● Instructions to follow
The response must consist of the lines below from the one with "Screen dimensions: 1115x427" through the one with "1204x1008 pixels.", exactly as they appear and with both ends kept.

Collected data entries:
= Beginning of Section =

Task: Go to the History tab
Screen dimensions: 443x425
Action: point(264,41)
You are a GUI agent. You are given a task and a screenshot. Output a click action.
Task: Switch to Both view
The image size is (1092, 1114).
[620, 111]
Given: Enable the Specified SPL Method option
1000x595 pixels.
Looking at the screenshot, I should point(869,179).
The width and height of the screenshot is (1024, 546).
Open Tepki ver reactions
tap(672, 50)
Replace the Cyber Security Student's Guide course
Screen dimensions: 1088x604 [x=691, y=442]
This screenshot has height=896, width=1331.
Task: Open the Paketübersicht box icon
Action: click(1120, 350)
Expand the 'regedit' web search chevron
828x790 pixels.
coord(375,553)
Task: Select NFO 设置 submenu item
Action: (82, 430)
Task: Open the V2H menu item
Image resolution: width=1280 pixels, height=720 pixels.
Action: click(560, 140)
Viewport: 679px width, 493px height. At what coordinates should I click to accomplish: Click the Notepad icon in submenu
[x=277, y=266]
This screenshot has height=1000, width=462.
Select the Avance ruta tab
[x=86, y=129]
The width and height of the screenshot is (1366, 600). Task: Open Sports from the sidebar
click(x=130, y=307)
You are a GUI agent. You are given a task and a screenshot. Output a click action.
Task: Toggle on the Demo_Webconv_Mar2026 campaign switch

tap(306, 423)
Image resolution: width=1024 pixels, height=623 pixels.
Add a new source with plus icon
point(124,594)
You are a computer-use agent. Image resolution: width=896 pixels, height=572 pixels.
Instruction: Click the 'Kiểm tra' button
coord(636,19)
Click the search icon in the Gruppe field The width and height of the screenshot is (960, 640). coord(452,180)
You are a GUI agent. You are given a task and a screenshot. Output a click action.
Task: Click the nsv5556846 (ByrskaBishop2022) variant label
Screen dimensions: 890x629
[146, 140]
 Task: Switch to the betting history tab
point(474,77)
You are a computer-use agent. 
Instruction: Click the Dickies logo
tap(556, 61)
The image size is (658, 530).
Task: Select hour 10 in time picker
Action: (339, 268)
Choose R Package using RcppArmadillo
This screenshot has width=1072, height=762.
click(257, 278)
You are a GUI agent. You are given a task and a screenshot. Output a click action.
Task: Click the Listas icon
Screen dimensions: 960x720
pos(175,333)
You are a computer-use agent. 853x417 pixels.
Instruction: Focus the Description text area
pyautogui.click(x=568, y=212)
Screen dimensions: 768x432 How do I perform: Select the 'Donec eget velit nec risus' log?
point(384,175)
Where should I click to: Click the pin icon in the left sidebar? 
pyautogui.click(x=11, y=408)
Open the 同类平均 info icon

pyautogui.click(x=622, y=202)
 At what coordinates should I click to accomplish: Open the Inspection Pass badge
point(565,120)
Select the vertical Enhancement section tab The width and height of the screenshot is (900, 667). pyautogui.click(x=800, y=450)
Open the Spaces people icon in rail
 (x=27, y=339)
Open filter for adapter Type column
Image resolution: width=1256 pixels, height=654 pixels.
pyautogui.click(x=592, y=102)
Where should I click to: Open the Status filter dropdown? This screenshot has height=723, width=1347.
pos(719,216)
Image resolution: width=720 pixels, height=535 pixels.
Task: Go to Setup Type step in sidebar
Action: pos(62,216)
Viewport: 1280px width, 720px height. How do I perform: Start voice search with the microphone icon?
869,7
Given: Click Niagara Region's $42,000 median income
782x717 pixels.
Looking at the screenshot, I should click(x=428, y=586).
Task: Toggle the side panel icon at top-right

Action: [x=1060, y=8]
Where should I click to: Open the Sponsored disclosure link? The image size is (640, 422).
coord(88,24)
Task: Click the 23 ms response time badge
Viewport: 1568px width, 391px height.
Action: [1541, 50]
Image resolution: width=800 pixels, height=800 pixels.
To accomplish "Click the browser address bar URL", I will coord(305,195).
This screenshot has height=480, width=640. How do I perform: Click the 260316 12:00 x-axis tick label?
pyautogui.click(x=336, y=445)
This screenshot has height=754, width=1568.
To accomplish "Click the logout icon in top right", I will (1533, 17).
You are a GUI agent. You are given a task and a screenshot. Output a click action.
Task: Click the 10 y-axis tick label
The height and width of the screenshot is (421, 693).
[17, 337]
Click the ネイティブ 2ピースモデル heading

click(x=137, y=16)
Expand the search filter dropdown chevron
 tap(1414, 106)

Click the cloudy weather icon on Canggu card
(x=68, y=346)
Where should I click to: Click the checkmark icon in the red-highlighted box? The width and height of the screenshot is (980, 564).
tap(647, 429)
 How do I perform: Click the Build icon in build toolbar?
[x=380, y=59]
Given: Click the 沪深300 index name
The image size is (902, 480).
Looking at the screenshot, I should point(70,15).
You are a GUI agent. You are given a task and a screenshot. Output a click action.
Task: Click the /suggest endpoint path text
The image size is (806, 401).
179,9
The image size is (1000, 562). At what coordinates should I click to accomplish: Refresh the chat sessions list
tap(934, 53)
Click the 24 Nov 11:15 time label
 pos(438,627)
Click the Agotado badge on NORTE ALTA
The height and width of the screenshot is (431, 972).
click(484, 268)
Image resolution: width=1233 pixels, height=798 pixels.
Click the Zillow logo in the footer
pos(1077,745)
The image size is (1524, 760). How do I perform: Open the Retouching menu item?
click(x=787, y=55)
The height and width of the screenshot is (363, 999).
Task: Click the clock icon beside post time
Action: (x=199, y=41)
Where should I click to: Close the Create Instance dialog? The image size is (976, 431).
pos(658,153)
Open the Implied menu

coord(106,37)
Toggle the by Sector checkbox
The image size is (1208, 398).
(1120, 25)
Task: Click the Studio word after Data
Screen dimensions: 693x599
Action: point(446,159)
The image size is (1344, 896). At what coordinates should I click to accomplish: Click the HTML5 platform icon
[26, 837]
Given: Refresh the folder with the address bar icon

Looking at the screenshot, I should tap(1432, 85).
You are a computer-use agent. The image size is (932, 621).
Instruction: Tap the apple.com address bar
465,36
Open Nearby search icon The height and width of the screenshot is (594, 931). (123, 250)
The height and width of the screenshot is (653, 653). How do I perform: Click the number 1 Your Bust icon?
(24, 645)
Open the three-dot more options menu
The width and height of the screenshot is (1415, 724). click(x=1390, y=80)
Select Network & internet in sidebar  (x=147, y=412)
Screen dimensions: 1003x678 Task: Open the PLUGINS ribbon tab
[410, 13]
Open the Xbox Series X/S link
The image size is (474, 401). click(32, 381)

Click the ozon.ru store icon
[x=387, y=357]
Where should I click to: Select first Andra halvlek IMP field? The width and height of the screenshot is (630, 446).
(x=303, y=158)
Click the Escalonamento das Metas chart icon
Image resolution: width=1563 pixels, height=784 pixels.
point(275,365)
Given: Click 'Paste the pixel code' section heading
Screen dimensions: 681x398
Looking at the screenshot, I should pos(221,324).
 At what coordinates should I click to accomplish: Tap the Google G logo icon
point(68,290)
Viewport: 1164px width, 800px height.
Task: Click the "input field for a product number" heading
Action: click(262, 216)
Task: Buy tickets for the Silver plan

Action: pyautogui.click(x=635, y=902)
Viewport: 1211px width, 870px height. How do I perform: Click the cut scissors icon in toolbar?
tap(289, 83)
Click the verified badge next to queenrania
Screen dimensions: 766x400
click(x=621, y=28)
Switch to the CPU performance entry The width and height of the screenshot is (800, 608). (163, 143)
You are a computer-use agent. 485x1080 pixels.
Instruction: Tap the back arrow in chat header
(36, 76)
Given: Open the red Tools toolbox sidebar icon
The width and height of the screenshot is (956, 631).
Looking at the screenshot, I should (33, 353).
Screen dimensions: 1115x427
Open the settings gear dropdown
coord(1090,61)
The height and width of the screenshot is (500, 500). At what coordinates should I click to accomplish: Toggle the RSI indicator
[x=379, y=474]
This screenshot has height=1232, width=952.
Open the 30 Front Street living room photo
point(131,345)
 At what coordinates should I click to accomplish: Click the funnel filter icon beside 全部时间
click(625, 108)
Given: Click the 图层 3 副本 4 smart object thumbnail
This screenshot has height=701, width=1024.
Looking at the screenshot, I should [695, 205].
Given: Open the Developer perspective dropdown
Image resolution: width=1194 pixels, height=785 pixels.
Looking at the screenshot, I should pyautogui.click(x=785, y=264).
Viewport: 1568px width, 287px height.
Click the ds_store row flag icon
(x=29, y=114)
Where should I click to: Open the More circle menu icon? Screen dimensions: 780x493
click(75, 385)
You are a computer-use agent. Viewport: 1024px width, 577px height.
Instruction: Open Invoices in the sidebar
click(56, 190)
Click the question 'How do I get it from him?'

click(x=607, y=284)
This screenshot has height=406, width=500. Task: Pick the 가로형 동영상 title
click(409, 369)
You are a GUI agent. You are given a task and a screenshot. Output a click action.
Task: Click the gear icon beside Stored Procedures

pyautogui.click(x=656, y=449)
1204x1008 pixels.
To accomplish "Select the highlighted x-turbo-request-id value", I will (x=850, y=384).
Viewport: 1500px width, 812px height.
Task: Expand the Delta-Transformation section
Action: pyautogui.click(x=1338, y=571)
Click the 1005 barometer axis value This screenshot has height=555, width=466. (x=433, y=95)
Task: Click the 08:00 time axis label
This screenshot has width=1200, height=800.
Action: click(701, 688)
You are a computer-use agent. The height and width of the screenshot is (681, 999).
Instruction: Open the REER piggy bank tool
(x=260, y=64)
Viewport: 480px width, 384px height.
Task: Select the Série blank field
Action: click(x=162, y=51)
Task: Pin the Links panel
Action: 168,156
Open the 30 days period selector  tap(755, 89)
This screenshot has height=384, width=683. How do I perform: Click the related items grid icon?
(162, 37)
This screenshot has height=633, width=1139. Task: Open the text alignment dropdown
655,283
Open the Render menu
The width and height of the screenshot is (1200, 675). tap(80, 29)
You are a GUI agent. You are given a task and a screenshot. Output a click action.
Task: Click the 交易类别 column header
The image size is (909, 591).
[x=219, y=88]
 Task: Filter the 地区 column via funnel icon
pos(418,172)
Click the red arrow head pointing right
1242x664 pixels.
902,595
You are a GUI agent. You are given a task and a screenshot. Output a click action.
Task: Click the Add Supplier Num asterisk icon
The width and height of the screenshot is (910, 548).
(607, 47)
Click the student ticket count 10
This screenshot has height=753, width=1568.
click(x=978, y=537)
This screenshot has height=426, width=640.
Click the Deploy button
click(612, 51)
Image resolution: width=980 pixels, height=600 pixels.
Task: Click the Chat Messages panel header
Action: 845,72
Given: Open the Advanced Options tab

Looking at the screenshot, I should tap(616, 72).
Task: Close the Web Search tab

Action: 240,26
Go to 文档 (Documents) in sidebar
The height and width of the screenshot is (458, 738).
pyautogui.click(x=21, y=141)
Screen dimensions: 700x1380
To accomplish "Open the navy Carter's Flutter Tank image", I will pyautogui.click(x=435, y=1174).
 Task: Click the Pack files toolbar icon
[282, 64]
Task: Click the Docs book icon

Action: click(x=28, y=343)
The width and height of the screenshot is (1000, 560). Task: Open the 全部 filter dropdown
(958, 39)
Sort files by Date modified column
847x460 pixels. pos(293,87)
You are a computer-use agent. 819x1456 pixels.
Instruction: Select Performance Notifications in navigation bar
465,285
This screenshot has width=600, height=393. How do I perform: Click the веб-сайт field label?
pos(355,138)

= End of Section =

● Answer below
Screen dimensions: 1115x427
Open the settings gear dropdown
coord(1090,61)
The height and width of the screenshot is (500, 500). At what coordinates should I click to accomplish: Toggle the RSI indicator
[x=379, y=474]
This screenshot has height=1232, width=952.
Open the 30 Front Street living room photo
point(131,345)
 At what coordinates should I click to accomplish: Click the funnel filter icon beside 全部时间
click(625, 108)
Given: Click the 图层 3 副本 4 smart object thumbnail
This screenshot has height=701, width=1024.
Looking at the screenshot, I should [695, 205].
Given: Open the Developer perspective dropdown
Image resolution: width=1194 pixels, height=785 pixels.
Looking at the screenshot, I should pyautogui.click(x=785, y=264).
Viewport: 1568px width, 287px height.
Click the ds_store row flag icon
(x=29, y=114)
Where should I click to: Open the More circle menu icon? Screen dimensions: 780x493
click(75, 385)
You are a computer-use agent. Viewport: 1024px width, 577px height.
Instruction: Open Invoices in the sidebar
click(56, 190)
Click the question 'How do I get it from him?'

click(x=607, y=284)
This screenshot has height=406, width=500. Task: Pick the 가로형 동영상 title
click(409, 369)
You are a GUI agent. You are given a task and a screenshot. Output a click action.
Task: Click the gear icon beside Stored Procedures

pyautogui.click(x=656, y=449)
1204x1008 pixels.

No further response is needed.